> **EXCERPTED RECORDS**:
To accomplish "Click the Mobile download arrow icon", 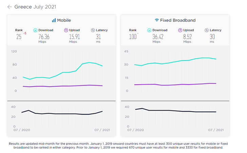I will pyautogui.click(x=35, y=30).
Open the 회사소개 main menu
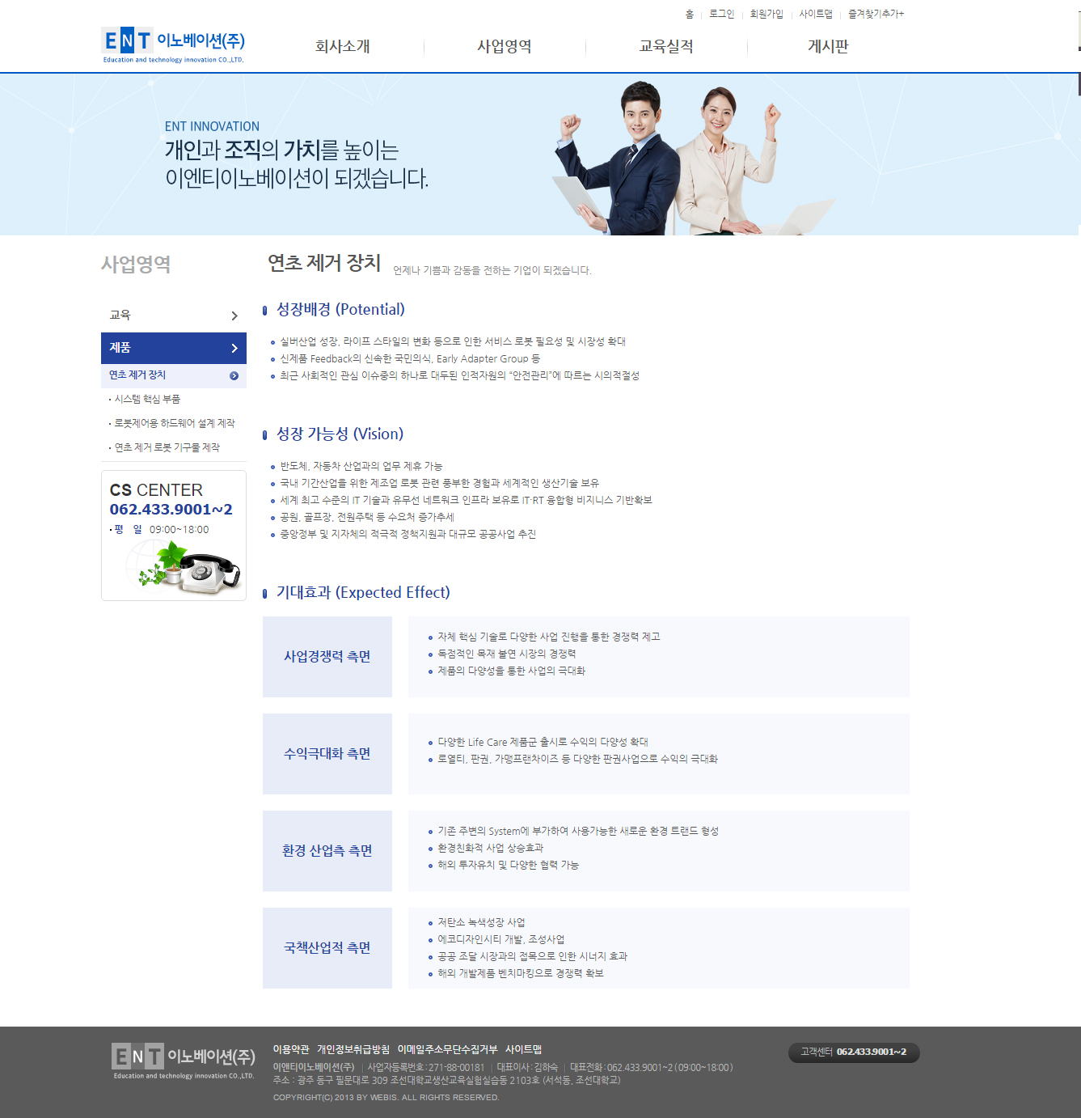Viewport: 1081px width, 1118px height. 342,47
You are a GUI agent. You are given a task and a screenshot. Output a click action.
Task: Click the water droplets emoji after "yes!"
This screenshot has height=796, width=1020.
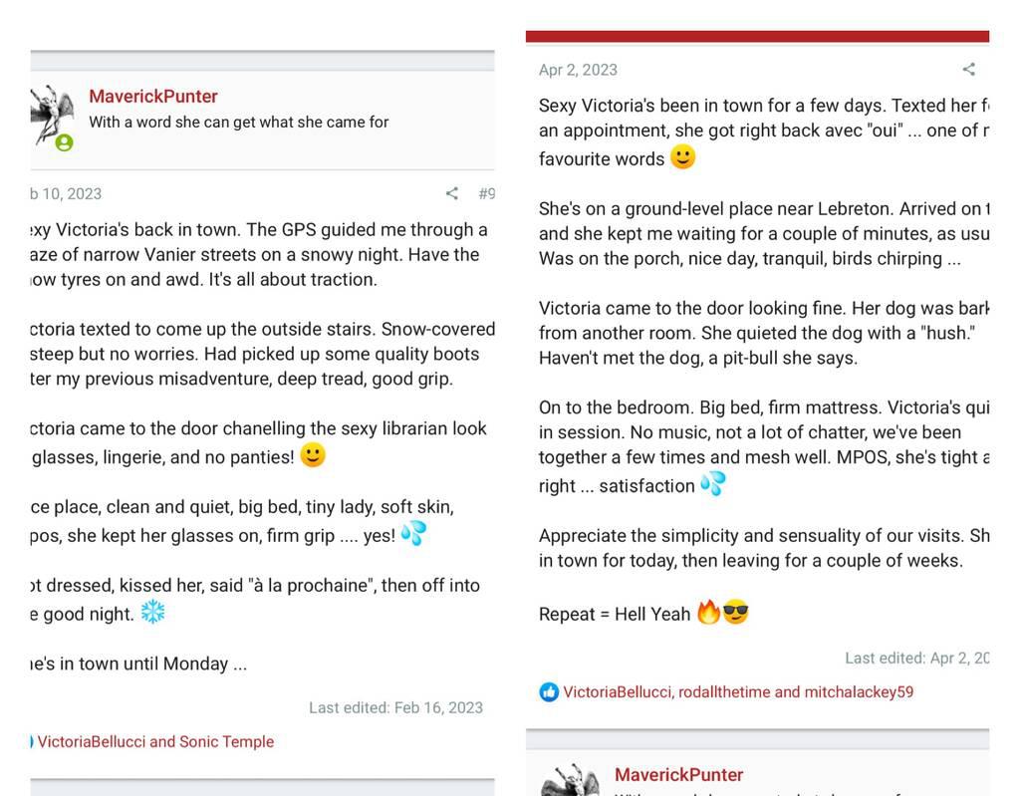[x=413, y=534]

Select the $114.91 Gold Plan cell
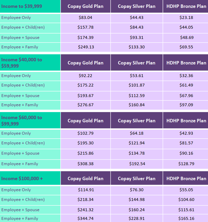[x=86, y=190]
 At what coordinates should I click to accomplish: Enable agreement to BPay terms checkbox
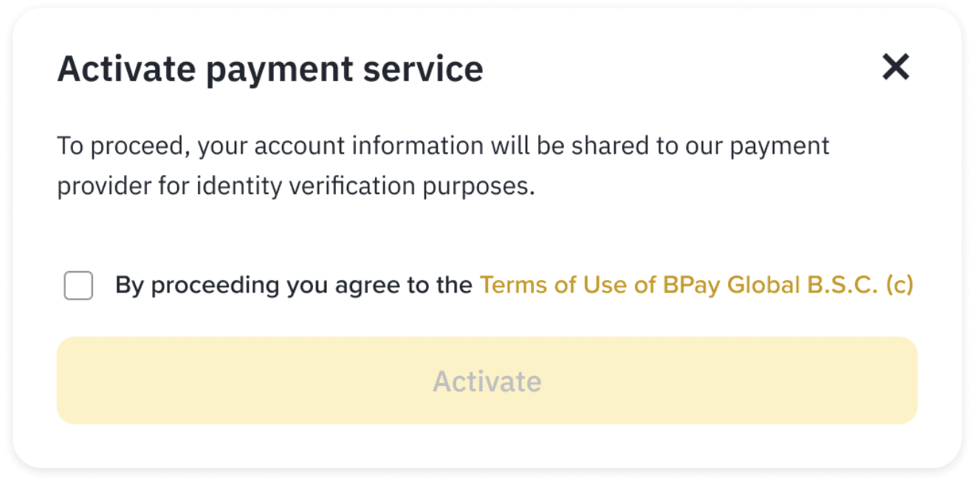pos(78,285)
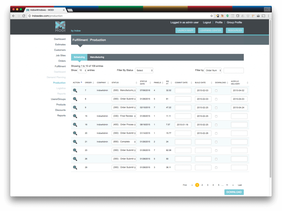282x211 pixels.
Task: Open details via magnifier for order 15
Action: pos(75,116)
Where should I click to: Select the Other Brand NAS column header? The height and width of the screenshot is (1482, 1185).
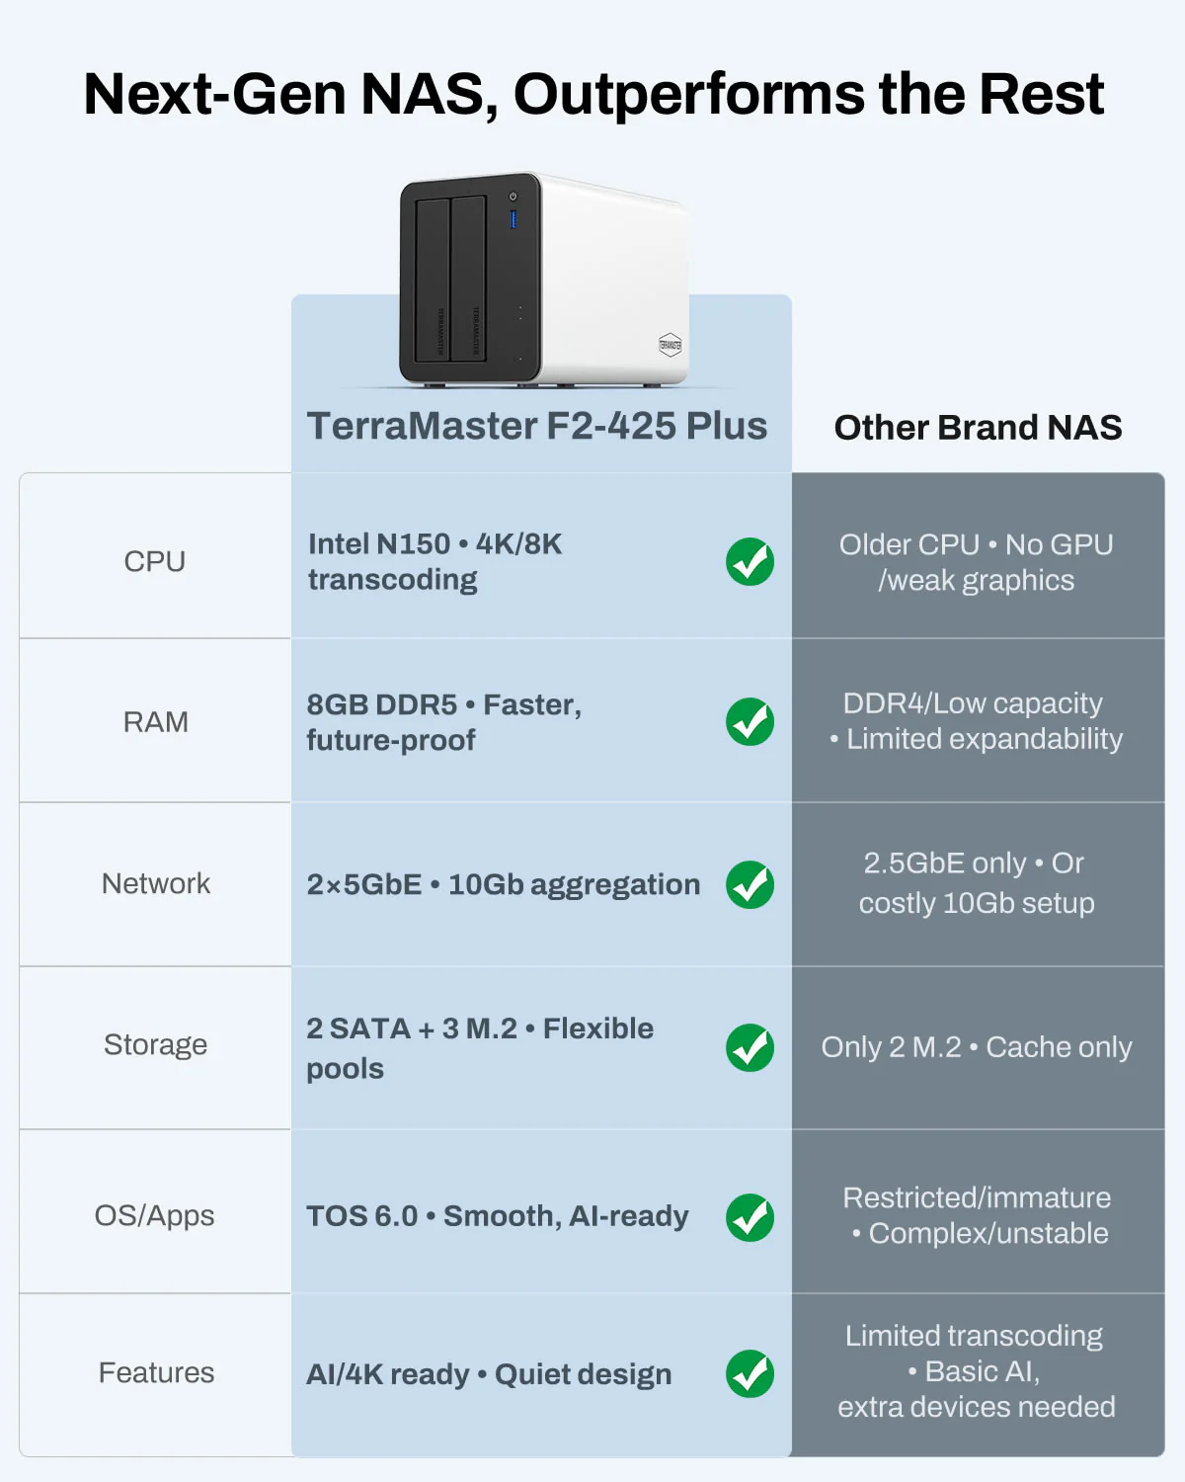(978, 428)
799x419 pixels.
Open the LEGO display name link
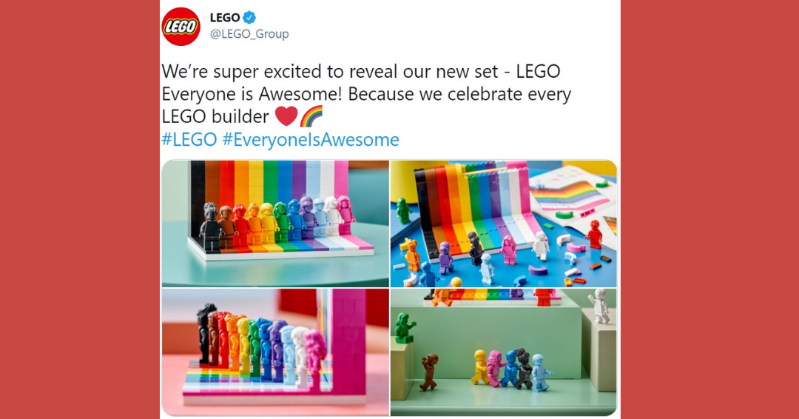click(x=225, y=18)
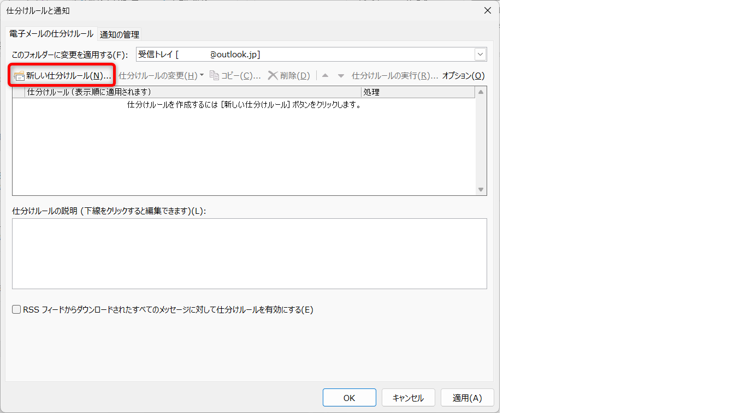This screenshot has width=734, height=413.
Task: Click the move rule up arrow
Action: pyautogui.click(x=325, y=76)
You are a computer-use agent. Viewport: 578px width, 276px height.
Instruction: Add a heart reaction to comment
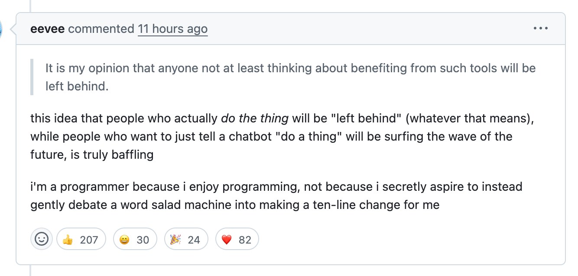click(237, 239)
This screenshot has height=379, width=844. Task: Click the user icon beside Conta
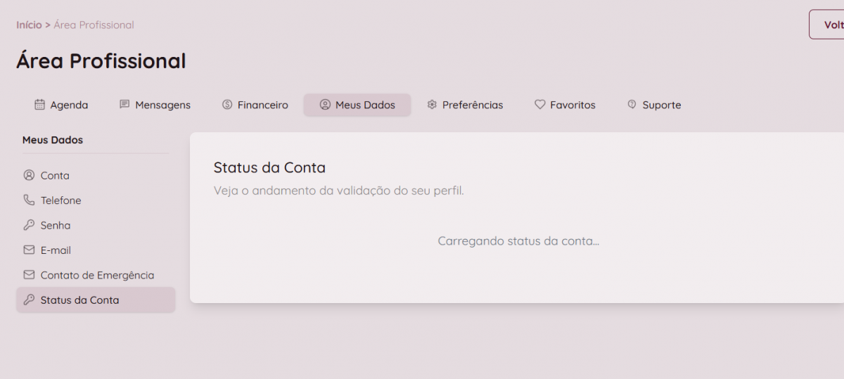pyautogui.click(x=29, y=175)
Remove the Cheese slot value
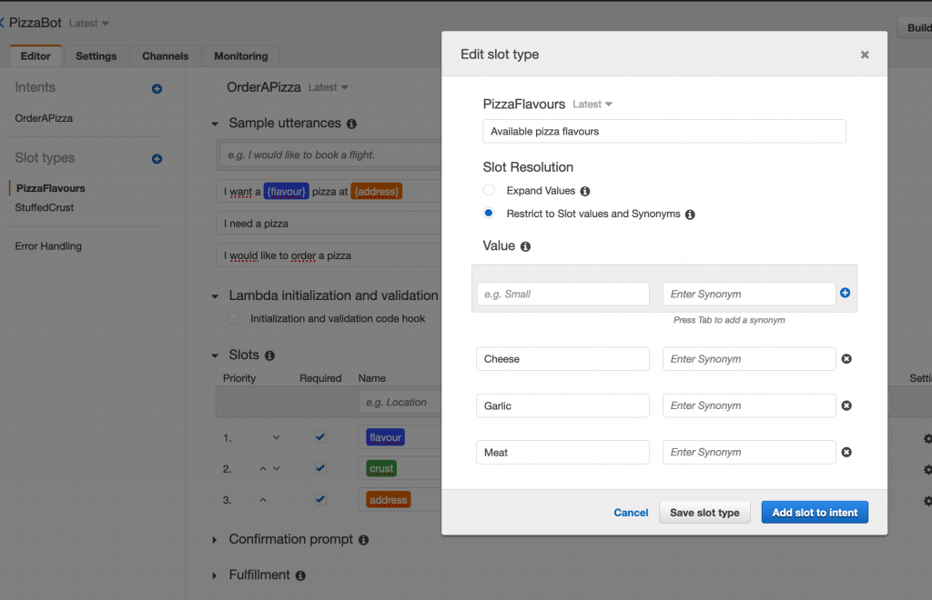This screenshot has width=932, height=600. click(846, 359)
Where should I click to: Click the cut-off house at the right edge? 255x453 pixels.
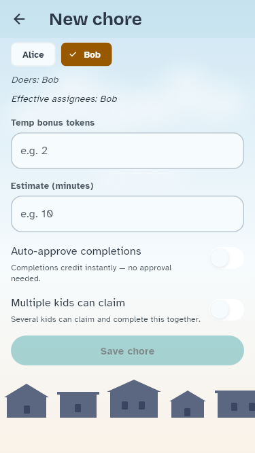[235, 404]
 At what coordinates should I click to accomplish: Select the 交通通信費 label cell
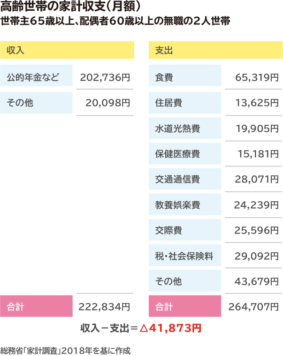(x=185, y=179)
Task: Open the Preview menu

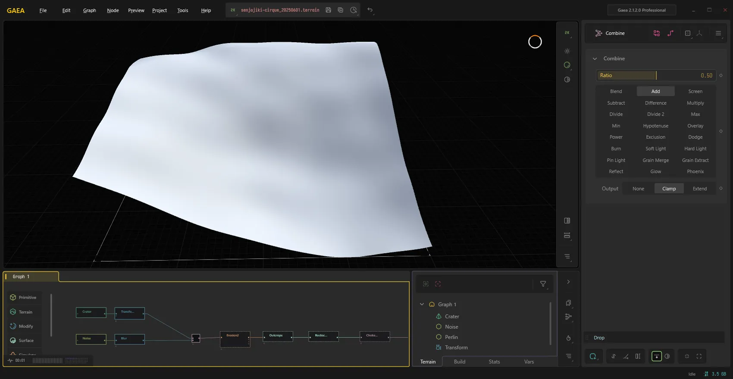Action: click(136, 10)
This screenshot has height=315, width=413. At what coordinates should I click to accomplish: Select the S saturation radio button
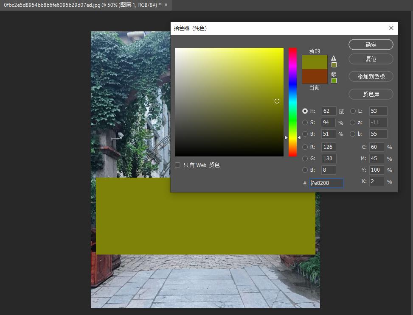305,123

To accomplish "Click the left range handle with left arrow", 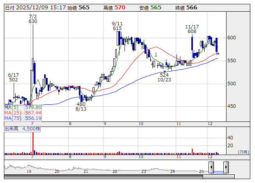I will pyautogui.click(x=211, y=167).
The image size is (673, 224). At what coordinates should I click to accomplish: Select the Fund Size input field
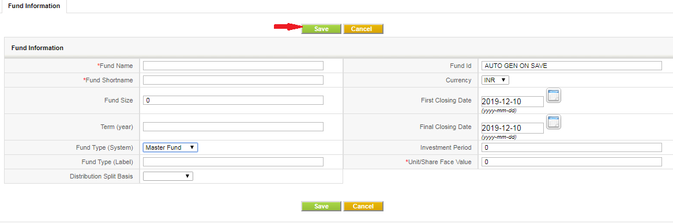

> **PROMPT**: The response is to be a bare number: the tally of lines in the listing above with the word "agent".

> **RESULT OF THIS EXERCISE**: 2